Courage is needed to counteract the dynamic of people shutting each other out, because reversing distrust involves a willingness to undertake the risk involved in trusting
The erosion of trust has weakened our institutions, said Sim Sitkin, the Michael W. Krzyzewski University Distinguished Professor in Leadership at the Fuqua School of Business. Sitkin is also the Faculty Director of Fuqua’s Coach K Center on Leadership & Ethics (COLE).
We are seeing fewer individuals around the world who are willing to put their faith in key societal institutions, Sitkin said. Most recently with the pandemic, science, health care, government, and educational institutions have all suffered from a lack of public trust.
In a live discussion on Fuqua’s LinkedIn page, Sitkin highlighted research that suggests how trust can be regained.
“One of the things that comes up again and again in our research is, ‘Do I believe that you truly understand me and what I care about, what my situation is, what I need, what my priorities are?’” Sitkin said. “And ‘Do you respect me, even with knowing my weaknesses and my limitations?’ And ‘Do I believe that you truly care about my welfare and my ability to pursue my own goals?’”
Sitkin said a key problem has been what he calls “perceived value incongruence.” This refers to the perception that two people don’t just disagree on a specific course of action, but more fundamentally have different values. With value incongruence, each side is more likely to completely write off the other.
A second issue, Sitkin said, is what is referred to as "the avoidance of interaction." An example, he said, would be ending all interactions with a second party. If they send you a message, you don’t respond or even read it. By failing to engage, negative perceptions persist and may get reinforced, with little opportunity for any corrective actions that could restore trust.

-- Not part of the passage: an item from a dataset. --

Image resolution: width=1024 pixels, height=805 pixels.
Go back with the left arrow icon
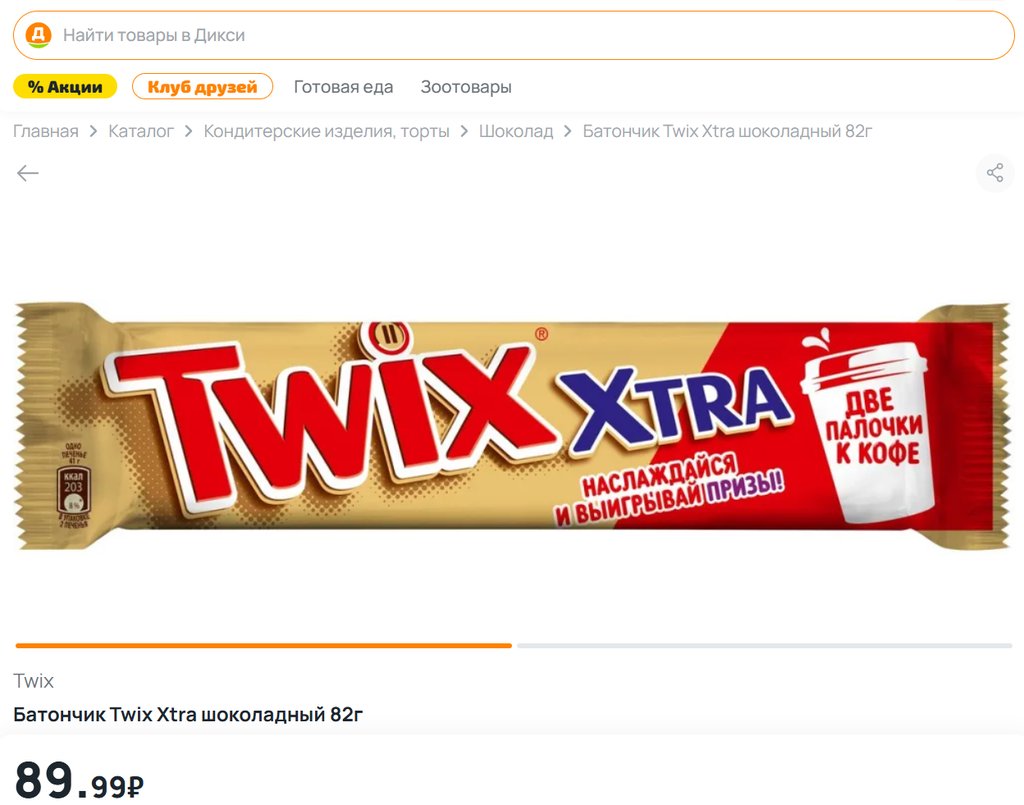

Sitkin said courage is needed to counteract the dynamic of people shutting each other out, because reversing distrust involves a willingness to undertake the risk involved in trusting. He explained, “Because trust – by definition – requires a willingness to be vulnerable to another person or an institution, the decision to trust can involve courage even in everyday organizational or social situations: for a leader to reveal their weaknesses, for a subordinate to tell their leader that they think they're wrong, or to say, ‘When everybody on my team thinks we should do one thing, I think it's the wrong strategy.’ Sharing bad news with people, giving people tough feedback, all of that requires courage.”
Sitkin’s research has found that people underestimate their ability to be courageous because they fail to fully recognize their everyday courageous acts.
Also read: The importance of courage
“One example of where courage can be important in organizations is when we need to be able to step up and choose to pursue a stretch goal, which is defined as a seemingly impossible goal under current conditions,” Sitkin said. “What our research has shown is what we call the paradox of stretch goals – namely, that the organizations and individuals who are in the best position to pursue stretch goals tend to be very conservative and risk averse, and don't pursue them, while those in weak positions pursue stretch goals when they shouldn’t.”
Sitkin said "The Great Resignation" relates to trust and the courage needed to rebuild it. He said employers have an opportunity to show care for employees, understand their situation, respect for their work and express that they will be treated fairly.
Sitkin said employers should have transparent and open conversations with their workers – along the following lines. “Let me explain what I think you need, what I think you're trying to achieve, and how I think the organization can help. Now you tell me if I got that right and help me correct what I got wrong, since I am trying to be supportive but can only do that if I truly understand,” Sitkin explained.
“This can help to begin to build the bridges that enable trust to grow."